DATA FOR PROCESSING:
BEGIN

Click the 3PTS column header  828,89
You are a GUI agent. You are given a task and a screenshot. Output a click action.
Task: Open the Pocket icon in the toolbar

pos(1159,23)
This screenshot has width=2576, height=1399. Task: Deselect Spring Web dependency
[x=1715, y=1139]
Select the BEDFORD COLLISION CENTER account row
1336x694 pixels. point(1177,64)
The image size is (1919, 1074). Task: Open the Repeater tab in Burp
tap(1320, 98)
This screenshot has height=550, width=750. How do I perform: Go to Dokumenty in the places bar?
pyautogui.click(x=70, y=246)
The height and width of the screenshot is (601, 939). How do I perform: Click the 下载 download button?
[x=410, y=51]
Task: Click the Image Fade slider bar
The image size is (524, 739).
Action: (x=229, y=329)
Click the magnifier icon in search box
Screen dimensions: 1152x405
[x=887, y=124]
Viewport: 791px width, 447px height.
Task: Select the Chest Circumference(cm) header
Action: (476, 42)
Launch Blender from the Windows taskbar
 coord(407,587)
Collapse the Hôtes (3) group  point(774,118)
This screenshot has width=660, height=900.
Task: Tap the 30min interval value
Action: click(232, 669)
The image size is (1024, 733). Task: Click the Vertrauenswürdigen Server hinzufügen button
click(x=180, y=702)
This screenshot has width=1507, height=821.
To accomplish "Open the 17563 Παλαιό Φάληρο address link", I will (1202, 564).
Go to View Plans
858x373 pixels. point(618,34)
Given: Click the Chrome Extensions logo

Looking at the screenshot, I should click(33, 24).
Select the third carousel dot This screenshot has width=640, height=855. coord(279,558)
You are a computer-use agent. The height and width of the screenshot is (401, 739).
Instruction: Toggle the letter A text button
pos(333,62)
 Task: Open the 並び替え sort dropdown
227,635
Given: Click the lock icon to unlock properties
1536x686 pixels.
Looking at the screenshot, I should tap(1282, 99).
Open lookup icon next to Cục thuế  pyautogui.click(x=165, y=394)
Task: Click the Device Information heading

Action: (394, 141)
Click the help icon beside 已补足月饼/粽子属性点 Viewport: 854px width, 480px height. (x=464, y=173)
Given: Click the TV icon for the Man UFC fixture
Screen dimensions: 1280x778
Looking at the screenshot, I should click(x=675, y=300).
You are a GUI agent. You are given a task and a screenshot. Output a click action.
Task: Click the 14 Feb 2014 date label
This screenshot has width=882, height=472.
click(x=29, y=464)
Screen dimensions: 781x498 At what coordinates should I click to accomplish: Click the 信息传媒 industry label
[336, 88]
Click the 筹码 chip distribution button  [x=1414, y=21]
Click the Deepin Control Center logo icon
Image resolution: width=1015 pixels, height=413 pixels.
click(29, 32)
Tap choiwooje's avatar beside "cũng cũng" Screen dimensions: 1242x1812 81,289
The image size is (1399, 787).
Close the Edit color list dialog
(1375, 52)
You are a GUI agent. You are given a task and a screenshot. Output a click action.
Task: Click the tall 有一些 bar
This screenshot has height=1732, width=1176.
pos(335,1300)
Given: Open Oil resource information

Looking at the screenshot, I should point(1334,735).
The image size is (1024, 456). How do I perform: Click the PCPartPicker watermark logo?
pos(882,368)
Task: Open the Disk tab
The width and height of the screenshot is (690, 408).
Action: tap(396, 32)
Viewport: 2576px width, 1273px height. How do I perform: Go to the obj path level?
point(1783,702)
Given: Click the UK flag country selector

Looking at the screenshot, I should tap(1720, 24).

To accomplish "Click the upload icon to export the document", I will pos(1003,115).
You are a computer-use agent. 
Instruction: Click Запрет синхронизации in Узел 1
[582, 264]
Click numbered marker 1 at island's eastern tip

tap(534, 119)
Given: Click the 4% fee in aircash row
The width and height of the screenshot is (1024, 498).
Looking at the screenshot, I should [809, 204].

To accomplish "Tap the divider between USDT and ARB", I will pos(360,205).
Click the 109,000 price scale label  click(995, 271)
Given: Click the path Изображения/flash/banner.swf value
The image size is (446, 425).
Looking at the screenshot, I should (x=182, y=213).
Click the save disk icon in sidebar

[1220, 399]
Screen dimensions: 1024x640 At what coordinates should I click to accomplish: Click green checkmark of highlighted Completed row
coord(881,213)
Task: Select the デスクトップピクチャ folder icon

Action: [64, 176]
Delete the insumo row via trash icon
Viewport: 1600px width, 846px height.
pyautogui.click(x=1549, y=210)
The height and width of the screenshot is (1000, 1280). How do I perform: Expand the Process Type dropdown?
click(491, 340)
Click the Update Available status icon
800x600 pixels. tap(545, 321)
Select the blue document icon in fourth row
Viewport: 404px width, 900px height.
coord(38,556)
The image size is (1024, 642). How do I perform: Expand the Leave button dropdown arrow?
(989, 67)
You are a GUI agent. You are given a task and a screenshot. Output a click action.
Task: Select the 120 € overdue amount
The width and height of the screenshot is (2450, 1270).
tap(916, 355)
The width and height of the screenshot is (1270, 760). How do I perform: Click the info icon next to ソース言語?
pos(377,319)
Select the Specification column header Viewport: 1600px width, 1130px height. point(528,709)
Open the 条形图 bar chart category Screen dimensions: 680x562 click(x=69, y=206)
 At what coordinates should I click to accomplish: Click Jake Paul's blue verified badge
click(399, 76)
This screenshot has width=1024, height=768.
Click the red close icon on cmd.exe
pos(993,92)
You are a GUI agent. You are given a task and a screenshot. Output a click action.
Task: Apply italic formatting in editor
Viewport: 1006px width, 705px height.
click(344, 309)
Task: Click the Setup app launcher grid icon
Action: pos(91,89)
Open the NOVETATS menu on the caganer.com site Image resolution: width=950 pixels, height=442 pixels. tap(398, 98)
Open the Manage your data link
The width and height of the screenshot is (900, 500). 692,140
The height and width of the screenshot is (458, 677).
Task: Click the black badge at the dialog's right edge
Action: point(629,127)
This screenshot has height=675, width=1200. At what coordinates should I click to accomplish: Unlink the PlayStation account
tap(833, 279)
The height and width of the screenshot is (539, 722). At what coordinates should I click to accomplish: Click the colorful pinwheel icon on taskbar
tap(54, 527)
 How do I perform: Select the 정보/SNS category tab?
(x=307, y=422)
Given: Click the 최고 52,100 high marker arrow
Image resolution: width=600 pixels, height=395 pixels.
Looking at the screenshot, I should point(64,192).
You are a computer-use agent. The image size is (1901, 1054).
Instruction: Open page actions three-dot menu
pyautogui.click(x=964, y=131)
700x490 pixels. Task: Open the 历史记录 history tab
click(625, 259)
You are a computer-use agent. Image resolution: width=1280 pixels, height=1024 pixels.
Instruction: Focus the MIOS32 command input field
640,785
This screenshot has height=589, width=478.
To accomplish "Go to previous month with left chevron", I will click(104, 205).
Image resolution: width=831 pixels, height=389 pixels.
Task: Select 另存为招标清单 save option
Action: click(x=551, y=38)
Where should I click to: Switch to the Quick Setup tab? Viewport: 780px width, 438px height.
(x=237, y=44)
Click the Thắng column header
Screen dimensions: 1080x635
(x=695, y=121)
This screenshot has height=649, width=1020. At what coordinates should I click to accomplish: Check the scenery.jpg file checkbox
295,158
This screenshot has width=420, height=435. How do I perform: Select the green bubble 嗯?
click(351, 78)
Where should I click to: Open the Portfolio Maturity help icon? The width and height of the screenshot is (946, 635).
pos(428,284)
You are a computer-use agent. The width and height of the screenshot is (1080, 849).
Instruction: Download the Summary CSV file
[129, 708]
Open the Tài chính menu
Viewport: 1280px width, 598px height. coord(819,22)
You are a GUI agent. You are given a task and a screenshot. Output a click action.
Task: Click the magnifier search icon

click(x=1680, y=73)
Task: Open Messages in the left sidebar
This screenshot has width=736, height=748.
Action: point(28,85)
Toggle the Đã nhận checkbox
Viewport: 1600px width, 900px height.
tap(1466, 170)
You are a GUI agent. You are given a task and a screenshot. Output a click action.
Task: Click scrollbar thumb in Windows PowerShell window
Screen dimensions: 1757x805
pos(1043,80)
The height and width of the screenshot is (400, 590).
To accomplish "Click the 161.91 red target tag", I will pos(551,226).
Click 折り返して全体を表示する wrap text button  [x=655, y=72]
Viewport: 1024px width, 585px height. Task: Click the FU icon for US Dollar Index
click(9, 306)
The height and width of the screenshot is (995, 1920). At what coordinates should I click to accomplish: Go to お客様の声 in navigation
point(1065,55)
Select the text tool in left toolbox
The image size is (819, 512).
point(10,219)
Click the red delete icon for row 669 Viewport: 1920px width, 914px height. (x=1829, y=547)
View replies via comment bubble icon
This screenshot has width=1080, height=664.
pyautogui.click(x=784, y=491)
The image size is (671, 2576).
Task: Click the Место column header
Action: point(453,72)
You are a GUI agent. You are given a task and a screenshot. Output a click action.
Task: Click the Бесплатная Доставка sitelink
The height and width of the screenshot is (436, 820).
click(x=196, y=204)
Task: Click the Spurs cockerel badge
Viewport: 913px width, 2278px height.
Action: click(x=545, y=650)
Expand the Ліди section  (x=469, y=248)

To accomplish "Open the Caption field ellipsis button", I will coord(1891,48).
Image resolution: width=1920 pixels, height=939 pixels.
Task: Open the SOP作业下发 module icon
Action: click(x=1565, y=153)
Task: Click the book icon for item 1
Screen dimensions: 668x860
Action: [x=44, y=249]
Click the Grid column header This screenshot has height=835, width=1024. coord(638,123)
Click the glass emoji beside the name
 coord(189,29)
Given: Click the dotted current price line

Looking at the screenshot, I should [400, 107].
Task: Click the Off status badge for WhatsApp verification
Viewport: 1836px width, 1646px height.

END

HOW TO COMPLETE THIS TASK:
From the records above, transcribe exactly the run of lines that opens with the line holding "Given: Click the UK flag country selector" and closes with the line holding "Delete the insumo row via trash icon", both included.

COMPLETED TASK:
Given: Click the UK flag country selector

Looking at the screenshot, I should tap(1720, 24).

To accomplish "Click the upload icon to export the document", I will pos(1003,115).
You are a computer-use agent. 
Instruction: Click Запрет синхронизации in Узел 1
[582, 264]
Click numbered marker 1 at island's eastern tip

tap(534, 119)
Given: Click the 4% fee in aircash row
The width and height of the screenshot is (1024, 498).
Looking at the screenshot, I should [809, 204].

To accomplish "Tap the divider between USDT and ARB", I will pos(360,205).
Click the 109,000 price scale label  click(995, 271)
Given: Click the path Изображения/flash/banner.swf value
The image size is (446, 425).
Looking at the screenshot, I should (x=182, y=213).
Click the save disk icon in sidebar

[1220, 399]
Screen dimensions: 1024x640 At what coordinates should I click to accomplish: Click green checkmark of highlighted Completed row
coord(881,213)
Task: Select the デスクトップピクチャ folder icon

Action: [64, 176]
Delete the insumo row via trash icon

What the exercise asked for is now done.